La valeur nutritionnelle des conserves, qu’elles soient pasteurisées ou stérilisées, correspond aux apports nutritionnels résiduels après traitement thermique. Chaque ingrédient de la recette y participe en offrant sa valeur nutritionnelle spécifique.
Au niveau des apports énergétiques, l’autoclavage n’aura pas d’impact majeur même si des modifications de texture surviennent. En fait, la chaleur apportée lors du traitement dégrade les molécules longues en favorisant leur digestibilité.
Par contre, au niveau des teneurs en vitamines et minéraux, l’absence d’adaptation du barème pourra provoquer des dégradations conséquentes. Un chauffage excessif ou trop rapide peut « ruiner » vos efforts sur le choix d’une matière première de qualité. En effet, une destruction importante des vitamines s’invite dès que les valeurs cuisatrices augmentent. De plus, la chaleur éclate certaines cellules des matières libérant leur minéraux dans les exsudats. Potentiellement, ces exsudats seront perdus par égouttage du produit avant consommation.
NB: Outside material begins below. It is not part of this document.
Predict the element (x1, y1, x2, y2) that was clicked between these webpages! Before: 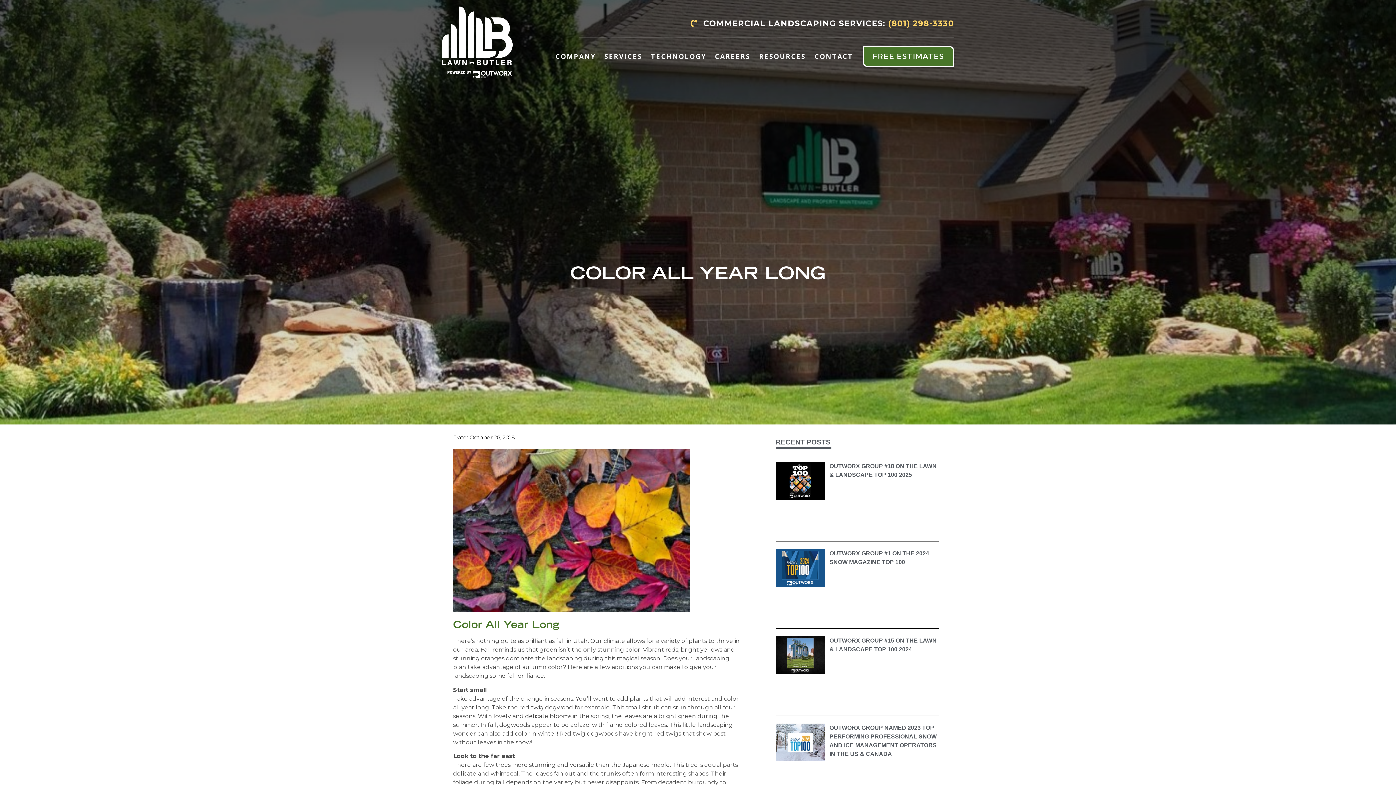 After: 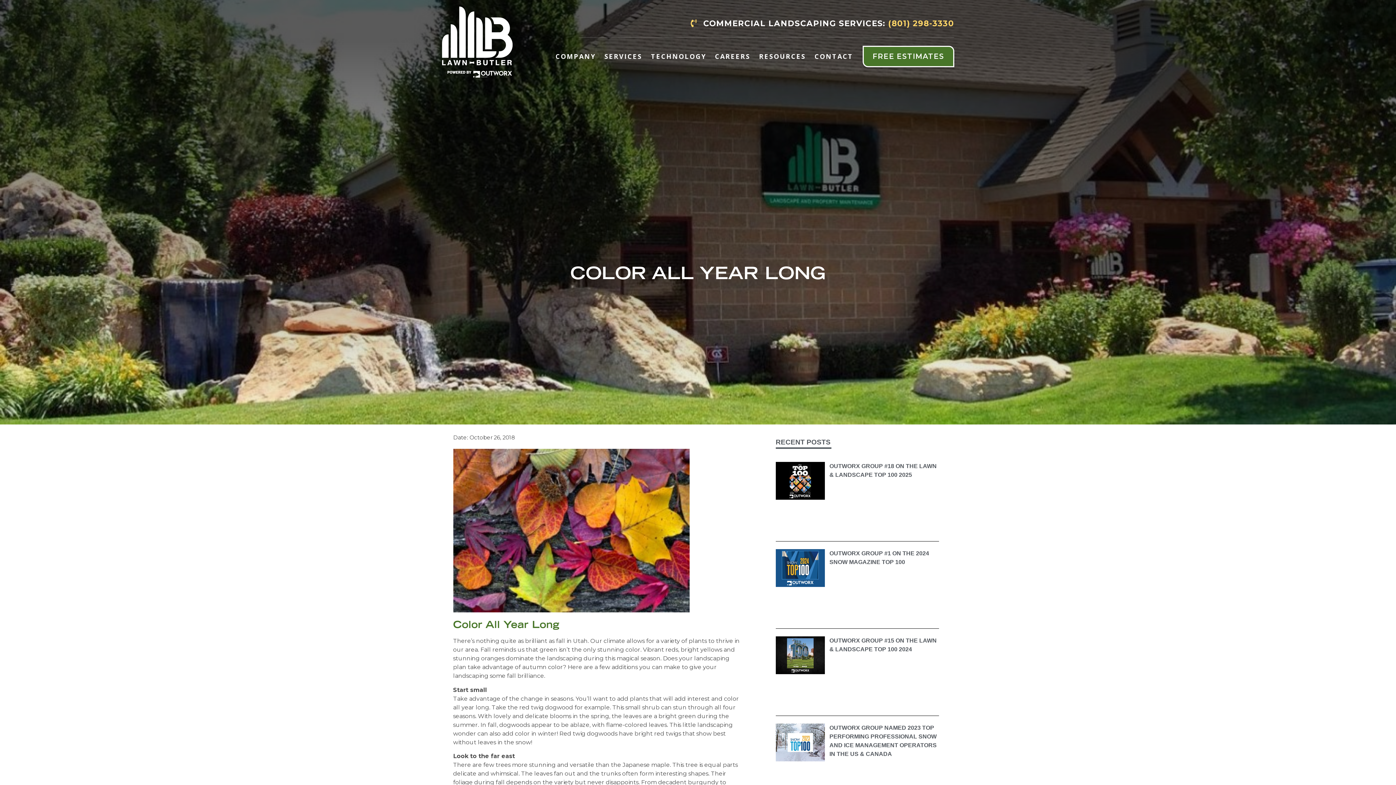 Action: bbox: (687, 17, 954, 28) label: COMMERCIAL LANDSCAPING SERVICES: (801) 298-3330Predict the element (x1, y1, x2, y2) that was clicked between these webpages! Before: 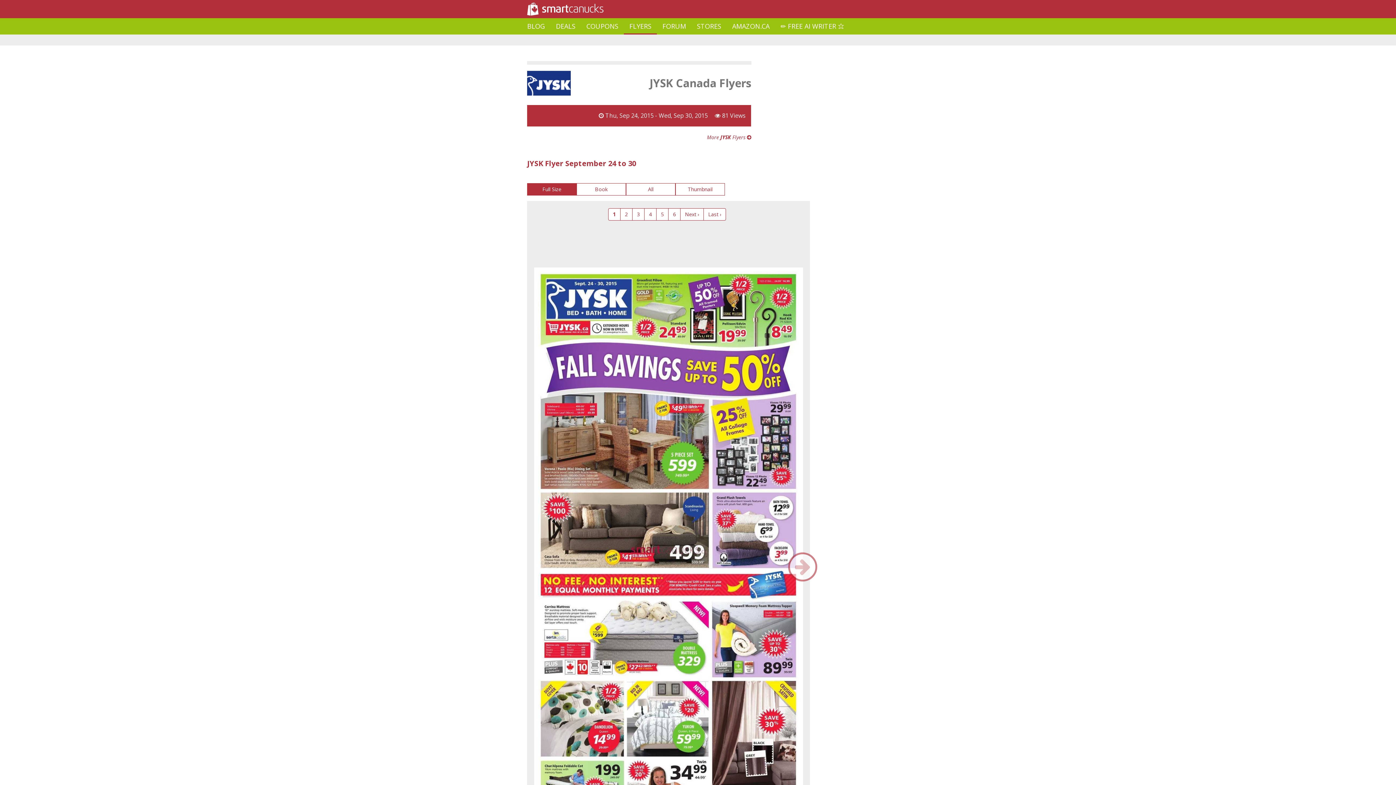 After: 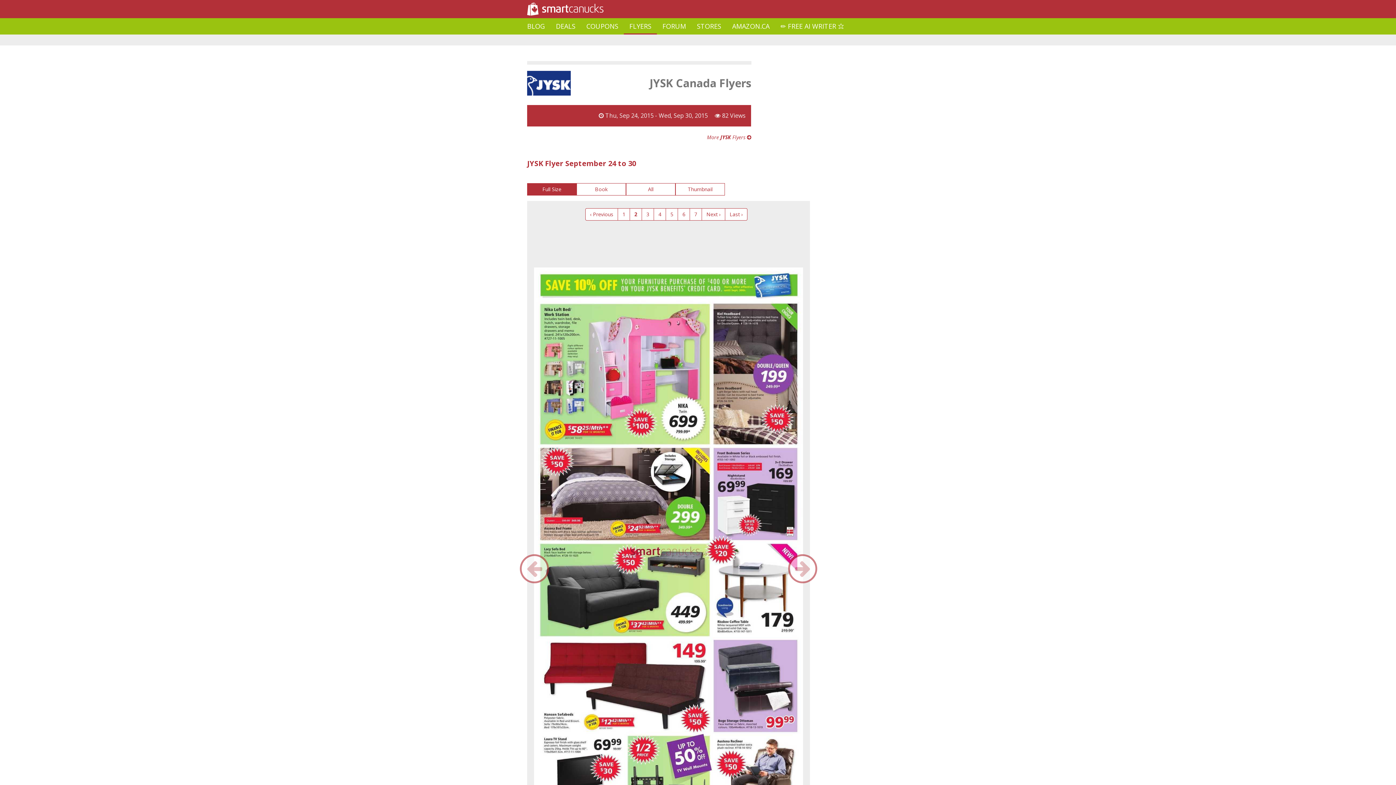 Action: label: 2 bbox: (620, 208, 632, 220)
Aussi, on comprendra que la manière de chauffer un produit impacte directement sur la valeur nutritionnelle des conserves. Ici, la maitrise de l’homogénéité des températures tant dans le stérilisateur que le produit devient l’axe essentiel. A vrai dire, l’homogénéité de température de l’appareil conditionne largement celle du produit. La gestion de la pression autoclave, alignée aux performances de l’emballage, peaufine l’homogénéité de chauffage du produit.
Pour une haute valeur nutritionnelle des conserves, il faut donc maîtriser l’autoclave, l’emballage et la recette. L’écriture du barème synthétise ces savoirs-faire et permet d’en assurer la reproductibilité cycle après cycle. En complément de la sélection des ingrédients, la définition du barème vient donc contrecarrer ou cimenter vos attentes !
F.C.A. a développé une approche de construction de barème dite OTTA (Optimisation des Traitements Thermiques en Autoclave). Cette méthode, largement éprouvée, préserve au mieux les qualités organoleptiques et la valeur nutritionnelle des conserves. Nota : l’OTTA maintient les capacités de production des autoclaves et s’accompagne parfois d’une économie de vapeur et d’eau.